In my preceding lecture I pointed out the causes of the special importance of local institutions, at that epoch in the development of civilization which now occupies our attention. I now proceed to examine into those institutions.
They were of two kinds. One class bound man to a superior, established a certain right of man over man, a personal pre-eminence and subordination, which were the source of mutual duties. On the Continent, this hierarchy of persons became the first principle of feudalism, which would perhaps have received only a very imperfect development in England, had not William the Conqueror transplanted it to that country in its complete state. The other class of local institutions bound men of equal rank to each other, regulated their mutual relations, and defined their reciprocal rights and duties. The first class marked a relationship of protection and dependence; the second summoned all the inhabitants of the same territory, possessing the same rights and the same obligations, to deliberate in common upon affairs of common interest. These were the predominant institutions of the Anglo-Saxons. Norman feudalism could not entirely abolish them.
At this period, England was divided into tithings, hundreds, and counties. This division has been attributed to King Alfred: he seems to be the founder of all the legislation of this epoch, because it all issues in a fixed and precise form from his reign; but he found it already in existence, and did nothing more than arrange it in a written code. He did not, then, originate this division of territory, which appears to be based upon the ecclesiastical partition of the country. After their settlement in Great Britain, the Saxons did not divide it into systematically determined portions, but adopted what they found already established. The portions of territory which were under the direction of the decanus,1 the decanus ruralis,2 and the bishop, formed respectively the tithing, the hundred, and the county. We must not, however, suppose that these names correspond precisely to realities. The tithings and hundreds were not all equal in extent of soil and number of inhabitants. There were sixty-five hundreds in Sussex, twenty-six in Yorkshire, and six in Lancashire. In the north of England, the hundreds bore another name; they were called Wapentakes.* Here the ecclesiastical division ceases, and a military circumscription prevailed, which still subsists in some counties. An analogous circumscription has continued to the present day in the Grisons, in Switzerland.
These divisions of the soil had a double object. On the one hand, they formed the most certain means of insuring order and discipline; and on the other hand, they supplied the inhabitants with the most convenient method for transacting their public business in common.
By a police regulation which I have already mentioned, every free individual, above twelve years of age, was obliged to enrol himself in a certain association, which he could not abandon without the permission of the chief. A stranger might not remain for more than two days with a friend, unless his host gave surety for him, and at the end of forty days he was compelled to place himself under the surveillance of some association. It is remarkable that the details of these laws of classification and subordination were almost the same in all those parts of the Roman Empire occupied by the barbarians—in Gaul and Spain, as well as in England. When one of the members of a special association had committed a crime, the association was obliged to bring him to trial. This point has given rise to much discussion among learned men. Some have maintained that the association was bail for its members, not only for their appearance before the court of justice, but also for the crime which they might have committed. I think that every Anglo-Saxon association was bound only to bring the culprit to trial. If he had made his escape, the association had to prove, sometimes by twelve and sometimes by thirty witnesses, that it knew nothing of his whereabouts; and it was fined only when it could not produce witnesses to prove that it had not abetted his escape. This obligation of every local corporation to pay for its guilty and absent members, existed also in Gaul at this time. The Gallic corporation was moreover answerable for the execution of the sentence: I do not think this was the case in England, where it was bound only to bring the culprit to trial.

### Stated problem 1
In the passage on local institutions, what were the hundreds called in the north of England?

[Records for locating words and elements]
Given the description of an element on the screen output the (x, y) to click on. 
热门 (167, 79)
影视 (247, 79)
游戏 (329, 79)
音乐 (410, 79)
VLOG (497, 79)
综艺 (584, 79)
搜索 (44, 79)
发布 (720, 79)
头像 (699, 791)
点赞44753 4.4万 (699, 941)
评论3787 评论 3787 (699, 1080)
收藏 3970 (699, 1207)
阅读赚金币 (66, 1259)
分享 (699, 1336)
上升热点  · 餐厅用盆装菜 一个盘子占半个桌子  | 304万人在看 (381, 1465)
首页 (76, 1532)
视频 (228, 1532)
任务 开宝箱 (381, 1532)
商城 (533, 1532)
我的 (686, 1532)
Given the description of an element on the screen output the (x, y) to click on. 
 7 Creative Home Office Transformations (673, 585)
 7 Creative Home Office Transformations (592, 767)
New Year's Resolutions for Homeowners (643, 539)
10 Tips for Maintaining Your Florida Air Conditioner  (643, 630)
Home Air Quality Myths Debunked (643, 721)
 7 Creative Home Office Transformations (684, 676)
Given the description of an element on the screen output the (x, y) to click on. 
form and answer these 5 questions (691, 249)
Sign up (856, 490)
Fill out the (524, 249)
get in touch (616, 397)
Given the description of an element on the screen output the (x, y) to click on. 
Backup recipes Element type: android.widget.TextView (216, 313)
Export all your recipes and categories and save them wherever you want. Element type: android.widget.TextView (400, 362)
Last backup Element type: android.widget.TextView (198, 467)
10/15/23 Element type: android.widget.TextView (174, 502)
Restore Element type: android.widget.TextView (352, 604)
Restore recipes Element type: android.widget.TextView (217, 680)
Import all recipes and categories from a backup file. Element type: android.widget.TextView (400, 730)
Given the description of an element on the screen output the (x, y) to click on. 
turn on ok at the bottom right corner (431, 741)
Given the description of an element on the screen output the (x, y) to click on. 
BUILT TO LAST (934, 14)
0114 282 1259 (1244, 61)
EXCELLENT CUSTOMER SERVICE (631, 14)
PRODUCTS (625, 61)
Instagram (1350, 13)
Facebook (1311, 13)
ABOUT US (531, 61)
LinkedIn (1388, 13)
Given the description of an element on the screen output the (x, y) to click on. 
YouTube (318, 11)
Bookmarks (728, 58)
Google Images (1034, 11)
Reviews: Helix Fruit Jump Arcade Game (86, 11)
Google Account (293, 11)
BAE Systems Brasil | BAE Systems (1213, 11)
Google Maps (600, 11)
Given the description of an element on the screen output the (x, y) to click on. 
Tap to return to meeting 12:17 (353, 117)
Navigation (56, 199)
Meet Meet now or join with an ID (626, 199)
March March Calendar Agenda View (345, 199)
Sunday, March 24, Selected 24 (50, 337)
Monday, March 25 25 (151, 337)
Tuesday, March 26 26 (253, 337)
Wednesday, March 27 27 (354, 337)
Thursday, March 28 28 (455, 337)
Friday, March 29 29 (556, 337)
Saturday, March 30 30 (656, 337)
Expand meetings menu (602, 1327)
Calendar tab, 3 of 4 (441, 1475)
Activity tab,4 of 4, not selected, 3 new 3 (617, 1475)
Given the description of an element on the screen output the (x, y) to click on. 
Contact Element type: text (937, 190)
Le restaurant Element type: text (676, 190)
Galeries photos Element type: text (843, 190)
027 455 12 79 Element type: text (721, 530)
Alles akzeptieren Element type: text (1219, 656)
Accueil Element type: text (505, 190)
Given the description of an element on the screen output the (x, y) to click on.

### Stated problem 2
Rewrite the records from the start down through the line containing "商城 (533, 1532)", replacing "screen" with "display" and changing nothing else.

### Complete answer 1
Wapentakes

### Complete answer 2
Given the description of an element on the display output the (x, y) to click on. 
热门 (167, 79)
影视 (247, 79)
游戏 (329, 79)
音乐 (410, 79)
VLOG (497, 79)
综艺 (584, 79)
搜索 (44, 79)
发布 (720, 79)
头像 (699, 791)
点赞44753 4.4万 (699, 941)
评论3787 评论 3787 (699, 1080)
收藏 3970 (699, 1207)
阅读赚金币 (66, 1259)
分享 (699, 1336)
上升热点  · 餐厅用盆装菜 一个盘子占半个桌子  | 304万人在看 (381, 1465)
首页 (76, 1532)
视频 (228, 1532)
任务 开宝箱 (381, 1532)
商城 (533, 1532)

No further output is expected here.